Things We Learned » The genius of Willie Mullins

The genius of Willie Mullins

It is difficult to pinpoint what makes Willie Mullins so good at this.  Of course, he has the horses now, and he has the owners.  He has the resources to buy the big horses and he has the networks through which to do it.  But none of it would be possible without the ability to train racehorses.

Remember, none of this happened by chance.  Mullins had his first Cheltenham Festival winner in 1995, and – difficult to believe now – as recently as 2006, when there were 10 Irish-trained Cheltenham Festival winners, guess how many were trained by Willie Mullins?  None, that’s how many.

Ruby Walsh speaks of Mullins’ genius, David Casey tells you that he sees things that nobody else can see.  That’s the thing about genius: you can’t explain it, you can’t define it.  It just is.
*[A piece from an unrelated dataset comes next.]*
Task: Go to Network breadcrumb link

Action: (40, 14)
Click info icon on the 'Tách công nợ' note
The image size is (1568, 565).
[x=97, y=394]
You can argue that genius is inherited, not learned.

When Vintage Tipple went to The Curragh to do her final piece of work before the 2003 Irish Oaks, Paddy Mullins took a look at her and said, no, that filly doesn’t need to work today.  The team was startled, we’re here, we came to do a piece of work, let’s just do it.  But Paddy Mullins thought no.  He got Robbie Power to just take her for a walk, stretch her legs.  Then he put her back on the box and took her home.

The following Sunday, Vintage Tipple won the Irish Oaks.

We got a bit of an insight into Willie’s mind in his interview on Racing UK after Vautour had won the Ryanair Chase.  Ruby Walsh had already told us that, the horse had been working so poorly, if he was training him he wouldn’t have even taken him to Cheltenham.

Mullins said that he just threw the horse out into the field.  Whatever they were doing, he had reasoned, it wasn’t working, so he tried doing something different: nothing.  He said that he left him out in a field for 10 days, that the first time the horse was in a stable in the last two weeks was when he arrived at Cheltenham.  It’s difficult to explain, just like genius.


Up and down week

There were ups and downs all week.  There were all the Mullins ups, but there was the down of losing Pont Alexandre.  Gordon Elliott had the down of No More Heroes’ defeat, the up of Diamond King’s victory, the down of the loss of No More Heroes, the up of Cause Of Causes’ victory under another serious ride from Jamie Codd, who has now, quite remarkably, won four of the last seven renewals of the Kim Muir.  Then the up of Don Cossack.  Unbelievable.

For Jonjo O’Neill, there was the up of Minella Rocco and the down of Rezorbi all in one day, all in the space of 45 minutes.  Ruby Walsh had the defeat of Min in the curtain-raiser, and it was pretty much up all the way to Friday.  Davy Russell had the up of Diamond King, the down of Zabana, the up of Mall Dini.  Colm Murphy had the down of Sizing Granite, beaten after a bad mistake at the first fence in the Champion Chase, and the up of Empire Of Dirt’s victory in the Plate.  And there were more ups and downs on Friday, no doubt.


The British can now do bumpers too

If we still thought that the Champion Bumper was a gimme, Ballyandy blew that one out of the water.

Nigel Twiston-Davies’ horse only got home by a nose in the end, but it is easy to argue that his superiority was greater than that.  Having held a good position from flagfall, he lost his position quite badly on the run down the hill.  He just got stuck in behind the weakening horses and, from travelling kindly just behind the pace, suddenly he was about 10th and struggling to regain his position.

The fact that he was able to do that early in the home straight, then pick up well enough to join the leaders, then keep on as well as he did out in the centre of the track, away from the favoured stands rail, tells you that he is a horse of significant ability.

Irish/Willie Mullins-trained horses finished second, third and fourth behind the son of Kayf Tara, and all three horses had run in just one bumper before Wednesday.  All three – Battleford, Bacardys and Castello Sforza – should have bright futures.  Even so, that means that, after the Irish had won 14 of the first 17 renewals of the Champion Bumper, the British have now won four of the last seven.


Some week for Kayf Tara

Speaking of Kayf Tara, the Overbury Stud stallion has had a phenomenal week.  Wednesday was a red-letter day, with Blaklion winning the RSA Chase, Ballyandy landing the Champion Bumper and Special Tiara running such a big race to finish third in the Champion Chase.  Then on Thursday, Thistlecrack put the cap on it by dancing away with the World Hurdle.


Quote of the week:

“He’s a dick, i’nhe?!”

– Sam Twiston-Davies upon learning that ‘Nige’ was comparing Ballyandy to Imperial Commander!